Respiration et autres souffles

lundi 6 novembre 2009

De Falkner à Faulkner ou la stridence d’un u.

140 lettres adressées de 1918 à 1925 à sa mère par le futur grand William, engagé dans l’aviation (la Royal Air Force) et qui vient d’ajouter un u à son nom. Et je ne sais toujours pas pourquoi j’ai lu cette correspondance publiée chez Gallimard dans la collection « Arcades » si avidement. Est-ce dans l’espoir d’y entendre, d’y repérer déjà les accents d’aube des futurs chefs d’œuvre que sont toujours pour moi Tandis que j’agonise, Lumière d’août ou Sanctuaire ? je l’ignore mais le fait est que chaque soir dans mon lit j’imaginais des arrière-plans insongés aux phrases les plus anodines. Un exemple :

J’écris installé au soleil, la chemise ouverte pour que tout le monde puisse voir mon chandail. Vous me manquez. Billy.

Ou encore :

Chère maman, cher papa, J’ai reçu ma solde : $12, une fois déduit le prix de mon uniforme. Mais on me rendra l’argent quand je toucherai un nouvel uniforme. Cet après-midi, il va falloir que j’en consacre environ la moitié à des chaussures de sortie. Nous avons permission jusqu’à lundi soir, 23h45. Je crois que je vais descendre jusqu’au Niagara en bateau. Il fait toujours froid. De temps en temps, je passe ma main sous ma chemise, je touche mon chandail et je ris. 

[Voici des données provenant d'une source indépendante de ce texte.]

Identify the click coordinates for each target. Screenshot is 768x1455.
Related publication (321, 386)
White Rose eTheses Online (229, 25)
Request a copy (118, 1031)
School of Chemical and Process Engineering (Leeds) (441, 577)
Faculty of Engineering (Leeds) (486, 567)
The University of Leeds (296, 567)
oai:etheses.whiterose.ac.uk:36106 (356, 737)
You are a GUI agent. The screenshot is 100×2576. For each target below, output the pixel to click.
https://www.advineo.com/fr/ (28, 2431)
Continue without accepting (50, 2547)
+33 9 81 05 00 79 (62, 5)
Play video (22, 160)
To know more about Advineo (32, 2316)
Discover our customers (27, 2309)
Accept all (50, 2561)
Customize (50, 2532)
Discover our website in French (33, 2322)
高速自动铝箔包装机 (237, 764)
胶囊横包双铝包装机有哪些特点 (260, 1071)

Pourquoi ce rire ne cesse-t-il de rire en moi ?

Autre chose :

Hier ou avant, récemment en tout cas, le hasard guidant mes doigts, j’ouvre chez un bouquiniste de mon quartier un très vieil ouvrage des éditions Stock jauni par le temps (n’est-ce pas l’automne ?) dû à un ami de Flaubert, Ernest Feydeau (le père de Georges, le célèbre dramaturge de boulevard), auteur dont Sainte-Beuve disait qu’il avait du feu. Ce roman Fanny serait d’après lui supérieur à Madame Bovary. Qu’on en juge, voici comment il s’engage :

La maison est plantée de travers, sur une butte de sable, au bord de la grève, regardant l’Océan de côté, comme si elle se méfiait de lui. C’est une maison basse, à toit plat, couvrant un rez-de-chaussée percé d’une porte longue et de six fenêtres, avec une cheminée de plâtre à demi rompue, tout en haut. La première fois que je l’aperçus de loin, en cheminant à travers les dunes désertes, elle avait une si triste apparence que je sentis mon cœur se serrer. L’abandon s’inscrivait en crevasses béantes sur son mur éraillé, en lézardes profondes sur les tuiles ravagées de son toit ; sa porte fermée criait à chaque pression du vent en battant sur son gond unique, et la brume qui se dégageait des monts liquides de l’Océan, l’enveloppait d’un suaire. Il faisait froid.

J’aime le romantisme de ce départ, l’excès de nuages que chaque phrase va bientôt apporter. L’histoire qui suivra ne peut être que passionnée. A vous de la découvrir !

La saison des prix littéraires achevée, on respire, bien que cette année on ait moins manqué d’air, les jurys s’étant montrés, à quelques exceptions près, plus soucieux de littérature.